EGF-like Growth Factors Induce COX-2–Derived PGE2 Production Through ERK1/2 in Human Granulosa Cells

Abstract

Aberrant regulation of ovulation is one of the major causes of infertility. In animal models, 3 epidermal growth factor (EGF)-like growth factors, amphiregulin (AREG), betacellulin (BTC), and epiregulin (EREG), have been shown to be involved in ovulation by regulating cyclooxygenase-2 (COX-2) expression and prostaglandin E2 (PGE2) production. However, whether the same is true in humans remains largely unknown. Our objective was to investigate the effects of AREG, BTC, and EREG on COX-2 expression and PGE2 production in human granulosa cells.
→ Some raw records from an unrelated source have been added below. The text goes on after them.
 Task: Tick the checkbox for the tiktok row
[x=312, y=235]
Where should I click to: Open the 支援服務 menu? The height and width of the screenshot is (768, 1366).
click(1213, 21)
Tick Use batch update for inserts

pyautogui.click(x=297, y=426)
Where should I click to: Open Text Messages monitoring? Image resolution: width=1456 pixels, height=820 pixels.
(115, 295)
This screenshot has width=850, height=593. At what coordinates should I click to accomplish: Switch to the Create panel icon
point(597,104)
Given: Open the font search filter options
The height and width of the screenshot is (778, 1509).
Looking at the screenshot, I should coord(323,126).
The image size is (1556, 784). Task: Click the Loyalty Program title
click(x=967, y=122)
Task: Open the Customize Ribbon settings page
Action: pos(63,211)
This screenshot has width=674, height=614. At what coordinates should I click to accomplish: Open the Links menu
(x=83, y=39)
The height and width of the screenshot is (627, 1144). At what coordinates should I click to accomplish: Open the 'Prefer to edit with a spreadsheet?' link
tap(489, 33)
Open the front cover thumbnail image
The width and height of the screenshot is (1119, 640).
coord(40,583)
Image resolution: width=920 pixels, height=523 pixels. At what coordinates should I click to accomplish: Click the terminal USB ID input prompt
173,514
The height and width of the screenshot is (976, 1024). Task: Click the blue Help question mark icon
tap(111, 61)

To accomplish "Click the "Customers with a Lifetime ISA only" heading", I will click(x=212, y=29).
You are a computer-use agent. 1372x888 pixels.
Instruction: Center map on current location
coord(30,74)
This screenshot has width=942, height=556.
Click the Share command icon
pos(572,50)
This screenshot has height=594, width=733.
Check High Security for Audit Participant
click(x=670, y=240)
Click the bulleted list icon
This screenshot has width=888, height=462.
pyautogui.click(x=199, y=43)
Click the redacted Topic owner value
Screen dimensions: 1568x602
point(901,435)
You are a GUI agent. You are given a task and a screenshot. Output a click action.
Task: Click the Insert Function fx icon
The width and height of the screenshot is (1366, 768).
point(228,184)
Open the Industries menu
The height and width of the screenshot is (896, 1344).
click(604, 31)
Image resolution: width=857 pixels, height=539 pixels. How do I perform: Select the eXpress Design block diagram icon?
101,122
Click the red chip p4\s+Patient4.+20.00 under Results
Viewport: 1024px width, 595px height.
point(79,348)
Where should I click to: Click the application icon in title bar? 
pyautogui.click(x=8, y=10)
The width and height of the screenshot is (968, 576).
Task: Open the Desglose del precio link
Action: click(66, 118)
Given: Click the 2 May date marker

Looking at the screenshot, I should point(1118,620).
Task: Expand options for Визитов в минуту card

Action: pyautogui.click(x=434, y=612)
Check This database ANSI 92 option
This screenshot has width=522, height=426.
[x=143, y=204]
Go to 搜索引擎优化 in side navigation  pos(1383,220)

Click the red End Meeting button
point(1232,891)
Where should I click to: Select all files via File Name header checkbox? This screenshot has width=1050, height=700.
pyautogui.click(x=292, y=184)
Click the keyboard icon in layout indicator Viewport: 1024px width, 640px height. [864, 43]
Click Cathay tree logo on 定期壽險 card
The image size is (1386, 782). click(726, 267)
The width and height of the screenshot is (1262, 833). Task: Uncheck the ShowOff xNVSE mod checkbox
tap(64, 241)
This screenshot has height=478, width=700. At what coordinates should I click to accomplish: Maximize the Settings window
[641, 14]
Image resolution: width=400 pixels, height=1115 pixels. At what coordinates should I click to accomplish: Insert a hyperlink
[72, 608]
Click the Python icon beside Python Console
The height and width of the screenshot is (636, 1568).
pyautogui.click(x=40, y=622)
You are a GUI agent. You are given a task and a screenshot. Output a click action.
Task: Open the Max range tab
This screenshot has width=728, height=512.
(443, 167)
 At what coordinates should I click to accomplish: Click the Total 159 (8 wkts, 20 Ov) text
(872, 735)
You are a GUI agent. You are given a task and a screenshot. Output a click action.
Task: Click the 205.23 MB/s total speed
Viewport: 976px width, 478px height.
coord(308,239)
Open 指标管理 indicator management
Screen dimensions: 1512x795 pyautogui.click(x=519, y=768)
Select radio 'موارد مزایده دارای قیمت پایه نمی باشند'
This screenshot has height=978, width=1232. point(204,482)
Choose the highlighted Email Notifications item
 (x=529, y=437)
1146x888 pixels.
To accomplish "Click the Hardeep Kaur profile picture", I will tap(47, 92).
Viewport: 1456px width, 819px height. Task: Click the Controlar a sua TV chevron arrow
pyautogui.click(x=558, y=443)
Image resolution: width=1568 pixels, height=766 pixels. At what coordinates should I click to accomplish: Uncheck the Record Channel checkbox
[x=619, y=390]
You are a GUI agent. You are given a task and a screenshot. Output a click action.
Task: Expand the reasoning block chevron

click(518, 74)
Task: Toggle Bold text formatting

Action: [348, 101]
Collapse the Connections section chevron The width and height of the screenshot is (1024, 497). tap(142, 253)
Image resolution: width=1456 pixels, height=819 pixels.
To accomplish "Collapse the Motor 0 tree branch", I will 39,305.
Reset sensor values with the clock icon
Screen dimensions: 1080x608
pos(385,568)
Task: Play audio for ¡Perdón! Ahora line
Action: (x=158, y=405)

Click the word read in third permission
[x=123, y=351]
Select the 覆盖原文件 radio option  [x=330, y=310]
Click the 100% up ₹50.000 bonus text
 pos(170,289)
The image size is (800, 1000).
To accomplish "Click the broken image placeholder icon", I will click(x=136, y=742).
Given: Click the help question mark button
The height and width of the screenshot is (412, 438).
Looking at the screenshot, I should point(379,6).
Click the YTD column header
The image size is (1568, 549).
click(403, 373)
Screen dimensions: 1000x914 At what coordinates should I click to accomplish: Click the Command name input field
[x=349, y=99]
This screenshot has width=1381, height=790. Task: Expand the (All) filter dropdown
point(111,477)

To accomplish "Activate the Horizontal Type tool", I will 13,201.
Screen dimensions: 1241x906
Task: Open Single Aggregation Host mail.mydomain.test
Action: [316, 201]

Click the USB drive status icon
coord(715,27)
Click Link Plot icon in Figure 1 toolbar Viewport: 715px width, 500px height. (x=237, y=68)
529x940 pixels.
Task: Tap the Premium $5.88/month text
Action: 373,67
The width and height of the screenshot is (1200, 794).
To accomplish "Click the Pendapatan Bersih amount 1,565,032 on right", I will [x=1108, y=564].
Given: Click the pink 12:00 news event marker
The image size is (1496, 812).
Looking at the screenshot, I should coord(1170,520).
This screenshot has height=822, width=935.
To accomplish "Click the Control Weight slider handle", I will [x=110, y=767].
SVOG cells are human granulosa cells that were obtained from women undergoing in vitro fertilization and immortalized with SV40 large T antigen. SVOG cells were used to investigate the effect of AREG, BTC, and EREG on ovulation-related functions at an academic research center. Levels of mRNA and protein were examined by quantitative RT-PCR and Western blotting, respectively. The protein levels of PGE2 were measured by ELISA. LH treatment upregulated AREG, BTC, EREG, and COX-2. Knockdown of EGF receptor (EGFR) attenuated LH-induced COX-2 expression and PGE2 production. Treatment with AREG, BTC, and EREG upregulated COX-2 expression and PGE2 production. The stimulatory effects of AREG, BTC, and EREG on COX-2 expression and PGE2 production were blocked by inhibition of EGFR activity and expression. AREG-, BTC-, and EREG-activated ERK1/2 signaling, but not Akt signaling, was required for AREG-, BTC-, and EREG-induced COX-2 expression and PGE2 production. AREG, BTC, and EREG induced PGE2 production by upregulating COX-2 expression through ERK1/2 signaling in human granulosa cells.